Interview with Stanley Rosen
The Resurrection of Hell

Madonna, Harlot & Modern Woman
Lessons of Kosovo

The Big C
Role of Philosophy in 21C Education
On Holiness and Responsibility
Zen & the Art of Teaching
Language as the Translation of Being
Core Curriculum & Diversity
A Letter from Morocco

 
 


The Madonna, The Harlot, And The Modern Woman

Thomas Martin

Beauty! I can’t bear the thought that man of lofty mind and heart begins with the ideal of Madonna and ends with the ideal of Sodom. What’s still more awful is that man with the ideal of Sodom in his soul does not renounce the ideal of the Madonna, and his heart may be on fire with the ideal, genuinely on fire, just as in his days of youth and innocence. Yes, man is broad, too broad. I’d have him narrower. The devil knows what to make of it! What to the mind is shameful is beauty and nothing else to the heart. Is there beauty in Sodom? Believe me, that for the immense mass of mankind, beauty is found in Sodom. Did you know that secret? The awful thing is that beauty is mysterious as well as terrible. God and the devil are fighting there and the battlefield is the heart of man.
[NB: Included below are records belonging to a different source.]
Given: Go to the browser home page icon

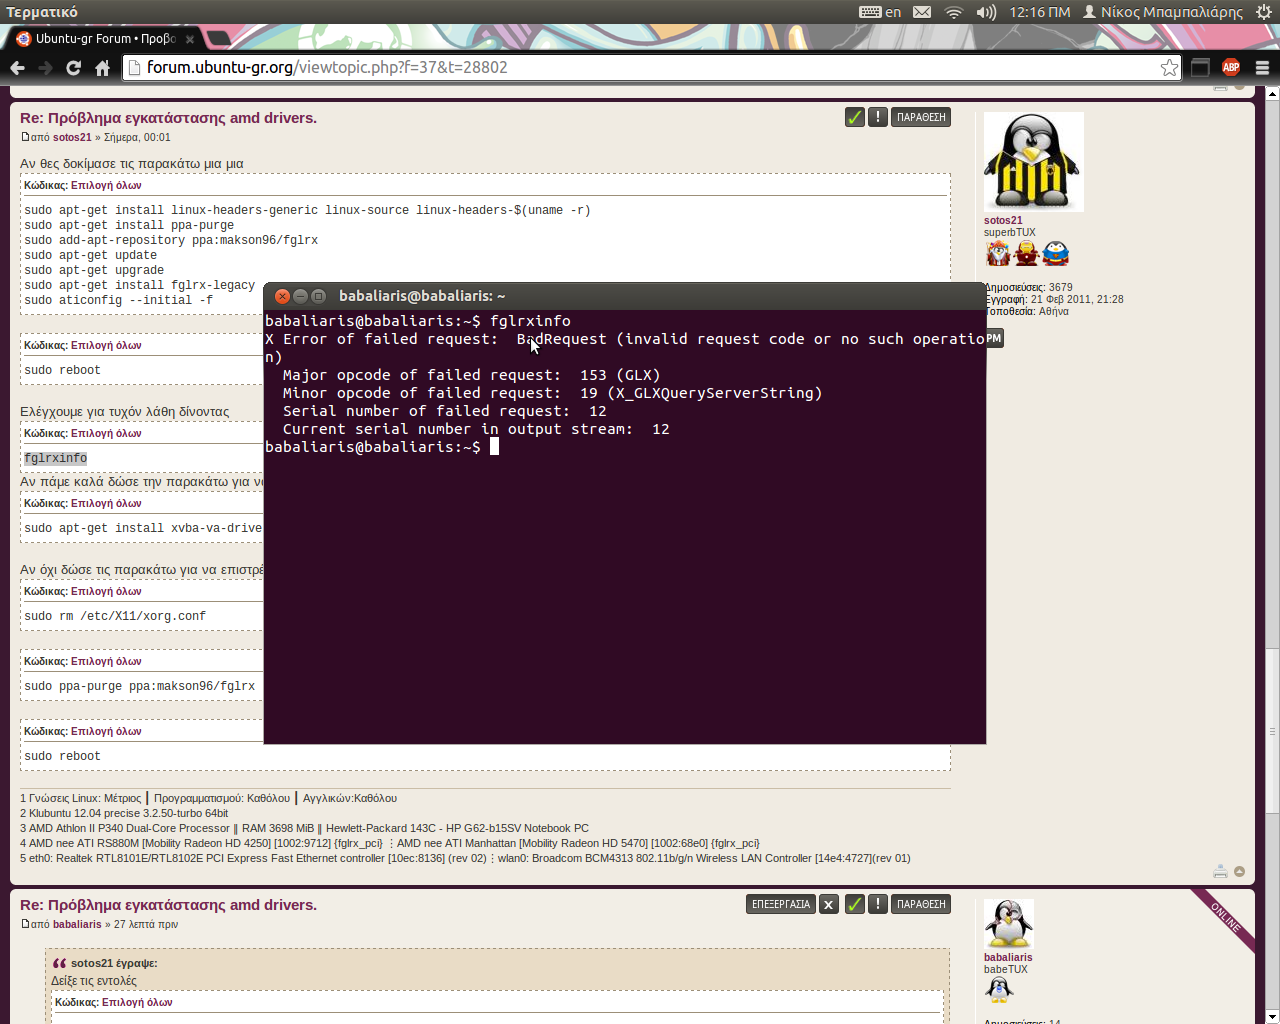Looking at the screenshot, I should [x=102, y=68].
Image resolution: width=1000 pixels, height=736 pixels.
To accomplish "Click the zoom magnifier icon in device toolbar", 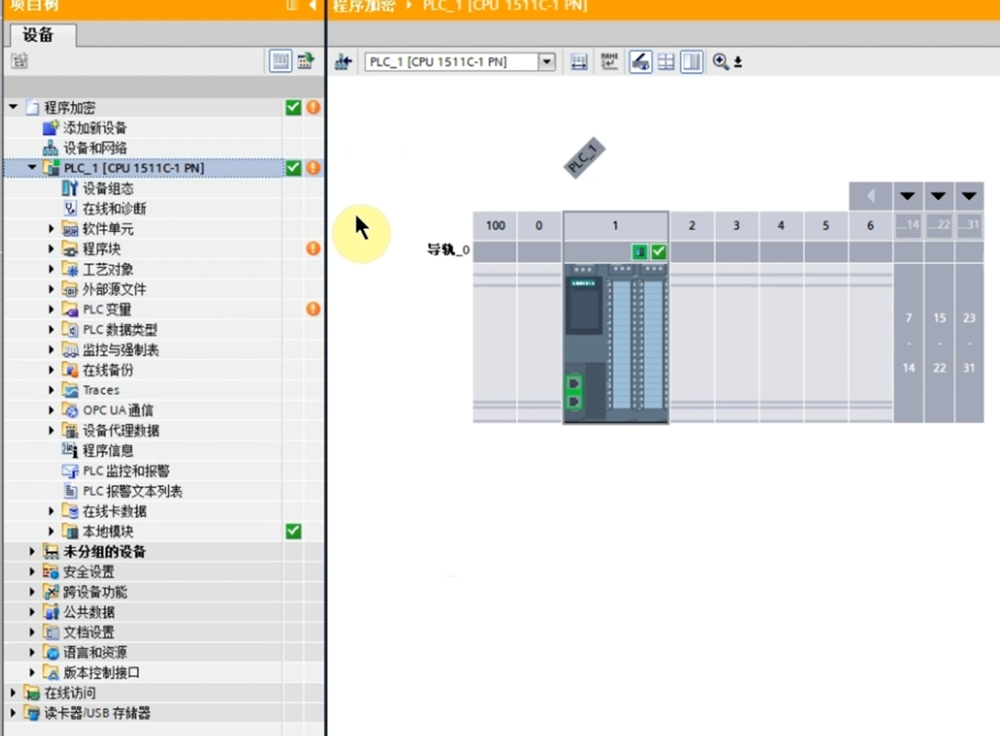I will [x=721, y=62].
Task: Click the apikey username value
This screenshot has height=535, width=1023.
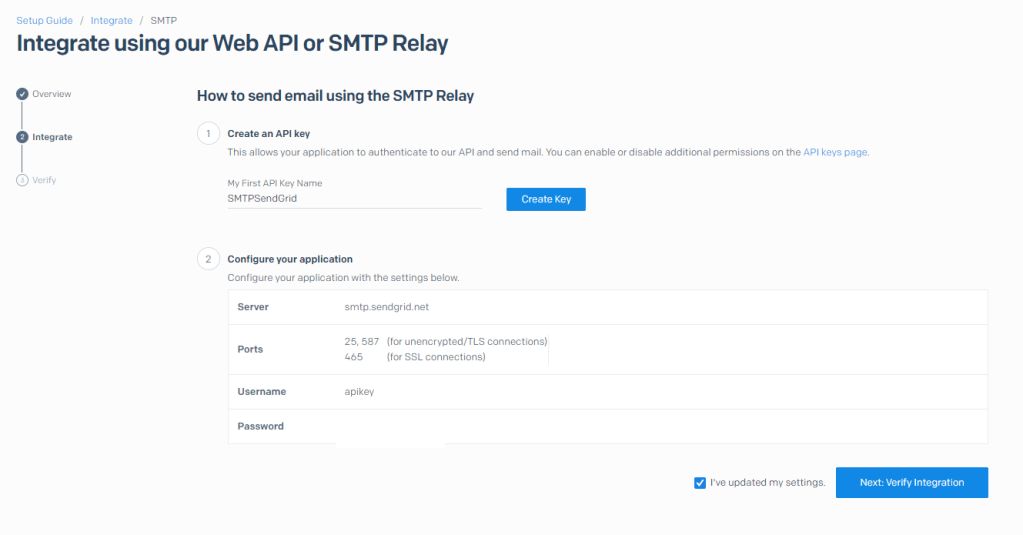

These words belong to Dmitri Karamazov in Fyodor Dostoyevsky’s novel The Brothers Karamazov. We have been reading this book for the greater part of the semester in Introduction to Ethics. There is nothing quite like a novel by Dostoyevsky to quicken the level of discussion in an undergraduate class, or any class for that matter. If you have ever read Dostoyevsky, you will have a difficult time being captivated by other modern literature as the characters never reach the point of thinking beyond the level of a child. The latest novels I have read, Plainsong, A Man in Full, Angela’s Ashes, and The Shipping News, read more like case studies than novels. The characters are never to blame for their faults, given that they are from "dysfunctional" families. The reader is subjected to pages of characters mistakenly trying to find themselves in a meaningless world where nobody ever rises beyond being a victim of circumstances. There is never a mention of God or a soul, which severely limits self-reflection and the pangs of conscience and renders the characters incapable of any judgment beyond the level of strong sentiment. Unlike Dmitri you will not find a character in these novels able to speak twelve sentences from the depths of his soul.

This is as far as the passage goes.